For OpenFOAM (an open source CFD code) you find a discussion about that tpic here:
The whole GPU computing is still in development.
You might want to take a look at
http://www.nics.tennessee.edu/ . This leads to a page leading into info about one of the largest parallel computer systems in the world, housed at the DOE's Oak Ridge National Laboratory.
They use multi-core chips (Intel or AMD?), many many of them. I don't know how these things are hooked up (in fact my knowledge of parallel processing is almost nil). But the environment is relatively open, so you may be able to find someone interested in discussing your problem, especially at the University of Tennessee.

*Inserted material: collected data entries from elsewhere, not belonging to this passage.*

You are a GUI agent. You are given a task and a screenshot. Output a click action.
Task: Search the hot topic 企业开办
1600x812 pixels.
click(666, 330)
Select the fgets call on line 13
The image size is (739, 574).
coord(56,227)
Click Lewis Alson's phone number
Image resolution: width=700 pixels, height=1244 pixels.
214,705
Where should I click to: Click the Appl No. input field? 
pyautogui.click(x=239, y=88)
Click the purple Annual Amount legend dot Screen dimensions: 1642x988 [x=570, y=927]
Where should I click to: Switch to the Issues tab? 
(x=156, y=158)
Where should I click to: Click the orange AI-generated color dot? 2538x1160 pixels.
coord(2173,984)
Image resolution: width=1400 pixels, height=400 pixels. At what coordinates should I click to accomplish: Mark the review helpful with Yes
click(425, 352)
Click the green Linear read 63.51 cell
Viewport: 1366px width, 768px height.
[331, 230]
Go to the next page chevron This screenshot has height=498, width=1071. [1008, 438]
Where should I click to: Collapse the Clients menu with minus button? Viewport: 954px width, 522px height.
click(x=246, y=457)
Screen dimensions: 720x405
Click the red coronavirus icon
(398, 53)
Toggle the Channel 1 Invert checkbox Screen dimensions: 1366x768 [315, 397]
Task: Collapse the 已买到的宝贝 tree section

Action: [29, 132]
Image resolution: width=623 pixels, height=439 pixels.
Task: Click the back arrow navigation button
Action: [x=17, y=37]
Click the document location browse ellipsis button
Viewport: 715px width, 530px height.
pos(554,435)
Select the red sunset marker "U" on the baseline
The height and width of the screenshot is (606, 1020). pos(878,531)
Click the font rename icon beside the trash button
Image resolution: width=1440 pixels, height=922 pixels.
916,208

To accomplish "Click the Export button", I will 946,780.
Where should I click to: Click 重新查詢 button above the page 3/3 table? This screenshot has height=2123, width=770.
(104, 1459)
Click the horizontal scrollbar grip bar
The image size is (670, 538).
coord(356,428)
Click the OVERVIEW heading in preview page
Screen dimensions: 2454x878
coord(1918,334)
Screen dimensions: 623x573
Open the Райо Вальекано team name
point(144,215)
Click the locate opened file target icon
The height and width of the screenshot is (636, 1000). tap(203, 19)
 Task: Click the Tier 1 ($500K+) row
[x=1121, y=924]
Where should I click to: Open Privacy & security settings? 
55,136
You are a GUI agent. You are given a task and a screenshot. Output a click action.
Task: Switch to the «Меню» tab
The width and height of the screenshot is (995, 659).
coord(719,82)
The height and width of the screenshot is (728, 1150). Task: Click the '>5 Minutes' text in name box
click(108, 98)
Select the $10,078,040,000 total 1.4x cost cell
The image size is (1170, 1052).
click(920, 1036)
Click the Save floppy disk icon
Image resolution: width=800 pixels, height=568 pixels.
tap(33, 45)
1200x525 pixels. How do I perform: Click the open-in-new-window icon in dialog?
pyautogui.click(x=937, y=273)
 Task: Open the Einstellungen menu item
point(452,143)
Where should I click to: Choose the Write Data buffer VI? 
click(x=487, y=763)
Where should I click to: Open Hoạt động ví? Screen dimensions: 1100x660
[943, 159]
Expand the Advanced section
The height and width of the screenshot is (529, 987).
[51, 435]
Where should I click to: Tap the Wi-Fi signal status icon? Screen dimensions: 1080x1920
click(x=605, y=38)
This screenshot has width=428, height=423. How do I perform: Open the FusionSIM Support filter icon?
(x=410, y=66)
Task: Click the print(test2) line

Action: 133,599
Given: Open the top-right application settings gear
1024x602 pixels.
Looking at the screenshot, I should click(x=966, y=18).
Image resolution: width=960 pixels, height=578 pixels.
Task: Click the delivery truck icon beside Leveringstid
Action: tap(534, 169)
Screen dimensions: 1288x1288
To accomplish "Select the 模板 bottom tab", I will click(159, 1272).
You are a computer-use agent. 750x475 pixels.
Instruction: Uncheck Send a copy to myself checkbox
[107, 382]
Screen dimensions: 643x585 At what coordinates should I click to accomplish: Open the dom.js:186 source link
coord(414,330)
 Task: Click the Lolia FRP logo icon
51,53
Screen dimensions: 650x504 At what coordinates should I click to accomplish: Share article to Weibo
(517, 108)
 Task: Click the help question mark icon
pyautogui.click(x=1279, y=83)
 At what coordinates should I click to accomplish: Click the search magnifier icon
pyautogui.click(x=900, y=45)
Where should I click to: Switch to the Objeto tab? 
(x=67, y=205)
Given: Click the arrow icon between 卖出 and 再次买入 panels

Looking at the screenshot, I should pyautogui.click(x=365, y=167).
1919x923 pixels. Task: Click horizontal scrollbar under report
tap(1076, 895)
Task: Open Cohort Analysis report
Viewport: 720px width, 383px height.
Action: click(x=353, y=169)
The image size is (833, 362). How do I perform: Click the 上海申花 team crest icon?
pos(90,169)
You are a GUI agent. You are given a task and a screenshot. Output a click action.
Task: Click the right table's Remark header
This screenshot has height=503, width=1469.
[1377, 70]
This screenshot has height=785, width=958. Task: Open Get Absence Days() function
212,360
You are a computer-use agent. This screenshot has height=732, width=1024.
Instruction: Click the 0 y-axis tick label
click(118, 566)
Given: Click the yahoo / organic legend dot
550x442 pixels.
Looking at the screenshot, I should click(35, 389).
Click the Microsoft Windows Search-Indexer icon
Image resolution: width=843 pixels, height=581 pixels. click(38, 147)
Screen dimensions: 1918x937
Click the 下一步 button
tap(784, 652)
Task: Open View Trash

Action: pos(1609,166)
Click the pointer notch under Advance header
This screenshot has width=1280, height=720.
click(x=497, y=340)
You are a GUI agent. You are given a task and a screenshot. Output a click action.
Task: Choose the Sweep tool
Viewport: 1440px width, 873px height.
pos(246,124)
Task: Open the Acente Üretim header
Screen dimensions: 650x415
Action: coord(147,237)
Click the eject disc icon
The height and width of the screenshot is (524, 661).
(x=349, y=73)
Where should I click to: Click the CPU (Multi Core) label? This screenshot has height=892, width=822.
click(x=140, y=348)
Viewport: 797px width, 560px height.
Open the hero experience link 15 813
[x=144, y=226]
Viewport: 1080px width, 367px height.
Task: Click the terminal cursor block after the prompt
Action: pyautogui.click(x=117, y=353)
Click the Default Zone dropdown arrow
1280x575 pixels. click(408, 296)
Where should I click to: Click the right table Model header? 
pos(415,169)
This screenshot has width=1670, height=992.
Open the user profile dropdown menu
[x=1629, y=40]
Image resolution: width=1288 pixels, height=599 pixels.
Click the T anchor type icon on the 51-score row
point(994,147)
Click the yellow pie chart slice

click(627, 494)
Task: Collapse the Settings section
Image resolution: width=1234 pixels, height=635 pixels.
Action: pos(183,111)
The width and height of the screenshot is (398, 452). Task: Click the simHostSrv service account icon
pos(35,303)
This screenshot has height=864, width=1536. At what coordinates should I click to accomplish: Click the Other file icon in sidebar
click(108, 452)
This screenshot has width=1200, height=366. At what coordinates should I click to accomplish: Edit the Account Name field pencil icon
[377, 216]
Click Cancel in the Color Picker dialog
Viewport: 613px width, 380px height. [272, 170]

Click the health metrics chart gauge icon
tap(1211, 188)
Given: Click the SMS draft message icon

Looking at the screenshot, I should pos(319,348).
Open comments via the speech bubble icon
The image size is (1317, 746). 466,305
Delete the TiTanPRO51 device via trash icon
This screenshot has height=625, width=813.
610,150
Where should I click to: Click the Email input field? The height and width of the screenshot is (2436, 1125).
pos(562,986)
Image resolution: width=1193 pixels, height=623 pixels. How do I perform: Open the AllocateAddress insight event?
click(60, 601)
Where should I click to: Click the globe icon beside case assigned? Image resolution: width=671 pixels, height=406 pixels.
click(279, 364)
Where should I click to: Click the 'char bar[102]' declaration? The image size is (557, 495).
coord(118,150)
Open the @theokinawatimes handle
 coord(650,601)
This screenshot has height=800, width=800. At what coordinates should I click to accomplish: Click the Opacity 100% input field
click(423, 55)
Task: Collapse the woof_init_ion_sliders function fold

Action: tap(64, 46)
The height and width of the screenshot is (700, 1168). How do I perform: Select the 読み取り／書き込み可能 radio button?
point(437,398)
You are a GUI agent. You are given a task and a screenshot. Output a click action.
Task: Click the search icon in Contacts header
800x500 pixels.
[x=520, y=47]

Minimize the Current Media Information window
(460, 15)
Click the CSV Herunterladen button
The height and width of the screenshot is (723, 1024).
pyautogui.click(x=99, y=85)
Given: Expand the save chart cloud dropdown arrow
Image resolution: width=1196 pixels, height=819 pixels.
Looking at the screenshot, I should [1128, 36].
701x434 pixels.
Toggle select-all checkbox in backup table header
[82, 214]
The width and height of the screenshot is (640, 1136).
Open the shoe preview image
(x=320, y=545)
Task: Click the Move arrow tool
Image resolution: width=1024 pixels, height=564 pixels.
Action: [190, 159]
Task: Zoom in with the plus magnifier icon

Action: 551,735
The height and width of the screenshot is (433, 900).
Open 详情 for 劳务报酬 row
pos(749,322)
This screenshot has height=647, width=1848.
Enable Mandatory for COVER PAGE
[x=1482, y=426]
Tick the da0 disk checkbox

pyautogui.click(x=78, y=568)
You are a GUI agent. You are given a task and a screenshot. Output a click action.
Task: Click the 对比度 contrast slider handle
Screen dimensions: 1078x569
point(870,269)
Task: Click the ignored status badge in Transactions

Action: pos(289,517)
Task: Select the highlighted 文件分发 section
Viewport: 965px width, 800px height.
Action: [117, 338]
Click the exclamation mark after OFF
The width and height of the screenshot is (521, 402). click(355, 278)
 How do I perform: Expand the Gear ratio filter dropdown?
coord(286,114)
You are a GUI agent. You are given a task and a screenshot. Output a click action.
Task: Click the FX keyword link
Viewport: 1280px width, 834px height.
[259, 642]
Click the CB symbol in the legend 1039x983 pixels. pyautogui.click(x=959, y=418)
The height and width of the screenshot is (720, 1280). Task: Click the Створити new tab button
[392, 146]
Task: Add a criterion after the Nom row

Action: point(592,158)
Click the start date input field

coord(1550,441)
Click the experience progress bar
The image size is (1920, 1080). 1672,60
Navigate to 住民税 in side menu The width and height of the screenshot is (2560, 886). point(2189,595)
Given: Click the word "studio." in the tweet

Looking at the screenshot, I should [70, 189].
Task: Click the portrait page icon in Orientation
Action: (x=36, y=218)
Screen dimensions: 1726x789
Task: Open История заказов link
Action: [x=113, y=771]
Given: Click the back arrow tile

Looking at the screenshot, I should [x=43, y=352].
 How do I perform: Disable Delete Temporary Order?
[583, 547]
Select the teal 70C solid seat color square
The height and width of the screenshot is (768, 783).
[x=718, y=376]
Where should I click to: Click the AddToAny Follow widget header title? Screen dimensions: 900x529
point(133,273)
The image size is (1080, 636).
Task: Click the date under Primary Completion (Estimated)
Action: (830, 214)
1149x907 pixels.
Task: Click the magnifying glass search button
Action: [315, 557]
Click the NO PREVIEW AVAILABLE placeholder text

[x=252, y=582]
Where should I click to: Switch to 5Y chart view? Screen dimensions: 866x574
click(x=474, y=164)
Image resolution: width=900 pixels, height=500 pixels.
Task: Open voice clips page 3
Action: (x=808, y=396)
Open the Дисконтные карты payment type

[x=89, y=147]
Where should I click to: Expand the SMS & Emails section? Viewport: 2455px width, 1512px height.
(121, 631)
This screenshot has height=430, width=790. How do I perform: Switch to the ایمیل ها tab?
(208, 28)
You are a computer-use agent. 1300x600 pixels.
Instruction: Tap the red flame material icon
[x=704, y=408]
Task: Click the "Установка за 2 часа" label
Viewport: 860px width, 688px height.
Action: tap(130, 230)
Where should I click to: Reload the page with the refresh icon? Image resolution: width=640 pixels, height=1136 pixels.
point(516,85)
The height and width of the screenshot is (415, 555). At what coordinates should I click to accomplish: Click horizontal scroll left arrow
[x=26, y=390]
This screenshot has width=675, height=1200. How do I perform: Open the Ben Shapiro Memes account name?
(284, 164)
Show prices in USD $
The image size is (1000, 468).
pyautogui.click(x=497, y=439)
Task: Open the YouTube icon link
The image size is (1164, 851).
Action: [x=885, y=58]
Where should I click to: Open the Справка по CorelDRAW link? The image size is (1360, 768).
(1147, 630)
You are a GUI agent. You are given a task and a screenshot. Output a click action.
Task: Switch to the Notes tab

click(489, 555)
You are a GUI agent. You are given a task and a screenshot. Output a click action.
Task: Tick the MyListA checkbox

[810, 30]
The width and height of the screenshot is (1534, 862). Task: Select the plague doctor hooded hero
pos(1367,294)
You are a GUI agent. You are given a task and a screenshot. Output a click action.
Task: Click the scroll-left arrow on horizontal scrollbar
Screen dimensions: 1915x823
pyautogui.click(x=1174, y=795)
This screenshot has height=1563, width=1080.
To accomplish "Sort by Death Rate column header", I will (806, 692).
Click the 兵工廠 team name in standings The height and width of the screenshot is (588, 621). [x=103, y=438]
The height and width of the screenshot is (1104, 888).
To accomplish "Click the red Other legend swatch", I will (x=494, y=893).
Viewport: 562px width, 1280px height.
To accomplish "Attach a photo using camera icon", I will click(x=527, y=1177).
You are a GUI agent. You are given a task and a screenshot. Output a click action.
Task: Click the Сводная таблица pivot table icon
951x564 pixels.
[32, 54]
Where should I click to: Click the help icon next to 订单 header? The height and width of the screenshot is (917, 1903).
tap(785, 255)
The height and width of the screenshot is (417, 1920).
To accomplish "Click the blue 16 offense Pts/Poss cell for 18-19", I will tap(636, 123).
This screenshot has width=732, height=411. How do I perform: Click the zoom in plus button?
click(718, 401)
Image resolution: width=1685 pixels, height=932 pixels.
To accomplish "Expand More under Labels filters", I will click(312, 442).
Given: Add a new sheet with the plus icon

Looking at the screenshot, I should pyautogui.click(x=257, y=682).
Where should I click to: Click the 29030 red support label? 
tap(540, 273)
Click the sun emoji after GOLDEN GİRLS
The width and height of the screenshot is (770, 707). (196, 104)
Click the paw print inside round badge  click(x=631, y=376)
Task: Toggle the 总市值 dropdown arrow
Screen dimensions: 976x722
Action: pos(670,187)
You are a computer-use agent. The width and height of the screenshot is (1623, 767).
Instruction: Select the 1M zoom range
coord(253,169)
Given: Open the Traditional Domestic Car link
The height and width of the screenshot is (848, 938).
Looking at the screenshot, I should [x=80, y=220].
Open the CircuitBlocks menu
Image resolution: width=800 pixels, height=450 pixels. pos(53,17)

It's not that easy to build a processor especially for CFD, like a stream processor of a graphics card.
Just imagine how complex a CFD calculation could be: Single phase or multi-phase? Inviscid, laminar or turbulent? Which turbulence model, k-e, k-w, RST, S-A, LES / DES? compressible / incompressible flow? When it's compresisble is it with a user-defined density polynom, ideal gas, real gas? Passive scalars? Boiling / melting / solidifaction / De-Icing / De-Fogging? Solid Stress analysis? Coupling with FEM-codes or 1D-codes? Moving meshes or morphed meshes? DFBI-calculations? isothermal calculation or heat transfer or combustion models? electric fields, liquid films, chemical reactions....
There's a nearly infinite list what you can do with a CFD code, and I assume, that's the reason why today only the usual multi-purpose CPU's are used.
The most common way to speed up a simulation today is to run it in parallel. But even that has its limitations. Memory bandwith, comunication latency, cell count, core count... All of that will have an impact on the time.
I assume, your client's case is not very big when it runs on a 32bit system, so the physics could be the reason why it takes that much time - not the limited hardware.
And to be honest, only needing some days for a simulation on a simple core2quad is not too bad, I've got a case which runs on our cluster since 2 weeks on 32 cores. CFD is not the same as solving a simple equation on a calculator.
I had put down that ANSYS 13 supported GPUs for performing calculations in CFX and Fluent, but it appears that support for this is only the mechanical/structural analysis part of ANSYS workbench. I guess it won't be too long before they incorporate this into CFX and Fluent given the performance gains that can be had.